Paramount confirmed on March 27, 2026 that The Madison hit 8 million global streaming views in its first 10 days on Paramount+ — the biggest series debut of Sheridan’s career, surpassing Yellowstone, 1883, 1923, Landman, Tulsa King, and Lioness in raw launch performance.
Luminate data confirmed that during the week of March 13–19, 2026, the series ranked #1 among all streaming originals by views — defined as total viewing minutes divided by runtime — across every platform. It also ranked #5 by total viewing minutes, putting it in the top tier of streaming consumption for the week regardless of metric.
Paramount further confirmed that The Madison achieved Sheridan’s most popular series launch among women 35 and older — a demographic historically associated with Yellowstone and the franchise’s core audience, but one this show reached in even larger numbers. The show hit that demographic harder than anything Sheridan had previously made, which is consistent with a story centred on female grief and led by Michelle Pfeiffer.
The six-episode first season dropped in two tranches: three episodes on March 14 and three more on March 21. All six now stream on Paramount+. Season 2 has already filmed.
Sources: Paramount official announcement | Variety | Deadline | MovieWeb
Kurt Russell “Had Hard Time Getting Through Scripts”: The Goldie Hawn Connection
The number that makes The Madison a record-breaker tells one story.
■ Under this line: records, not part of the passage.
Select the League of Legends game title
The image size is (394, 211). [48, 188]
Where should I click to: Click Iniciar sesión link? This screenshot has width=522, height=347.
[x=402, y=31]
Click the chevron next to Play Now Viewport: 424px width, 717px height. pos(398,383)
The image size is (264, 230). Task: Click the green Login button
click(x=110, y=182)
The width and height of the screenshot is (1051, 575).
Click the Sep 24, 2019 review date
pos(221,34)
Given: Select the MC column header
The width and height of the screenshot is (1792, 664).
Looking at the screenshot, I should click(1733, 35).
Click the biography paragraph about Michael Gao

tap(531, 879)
The reason those 8 million viewers kept watching tells another.
Russell has given multiple interviews since the show premiered, and in each one he has returned to the same explanation for why this role landed so differently from anything else in a 65-year career. The scripts hit him in a way that most scripts do not — because the relationship at the show’s centre reflected conversations he has genuinely had with Goldie Hawn.
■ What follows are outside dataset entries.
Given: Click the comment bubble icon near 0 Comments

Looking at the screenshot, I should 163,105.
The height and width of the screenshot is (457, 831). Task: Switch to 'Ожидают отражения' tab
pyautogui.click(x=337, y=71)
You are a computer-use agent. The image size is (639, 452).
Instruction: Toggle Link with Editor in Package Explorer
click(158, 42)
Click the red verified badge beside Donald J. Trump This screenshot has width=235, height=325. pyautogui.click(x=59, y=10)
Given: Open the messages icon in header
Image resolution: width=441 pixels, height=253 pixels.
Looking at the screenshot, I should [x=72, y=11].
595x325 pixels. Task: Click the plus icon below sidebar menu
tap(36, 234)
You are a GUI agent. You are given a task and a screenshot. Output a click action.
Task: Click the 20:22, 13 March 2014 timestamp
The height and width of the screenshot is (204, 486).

“I had a hard time getting through the scripts,” Russell told The National. “They just kept hitting me really hard, and I felt that that was a big part of this show’s potential, ability to grab an audience. Its writing was so authentic.”
He had already told Men’s Health the same thing in more specific terms: “Some of the conversations that Preston and Stacy have, I’ve had. Goldie and I have had very similar conversations.”
The conversations he references are conversations about mortality — about what it means for a couple to face the possibility that one of them will die first, to reckon with what they have built, and to acknowledge explicitly that this person, this relationship, this specific life they share will someday end. Preston and Stacy have those conversations in The Madison. So do Kurt Russell and Goldie Hawn.
“Their relationship, it’s the kind of relationship you almost never see anymore,” Russell told Men’s Health. “It’s a truly loving relationship. It’s not like there’s another shoe to drop.”
He extended the thought to describe what makes Stacy’s grief so particular: “That’s what makes it so difficult for Michelle’s character when she loses her husband. She’s realising how much more they could have had that they didn’t have because of something she didn’t do.”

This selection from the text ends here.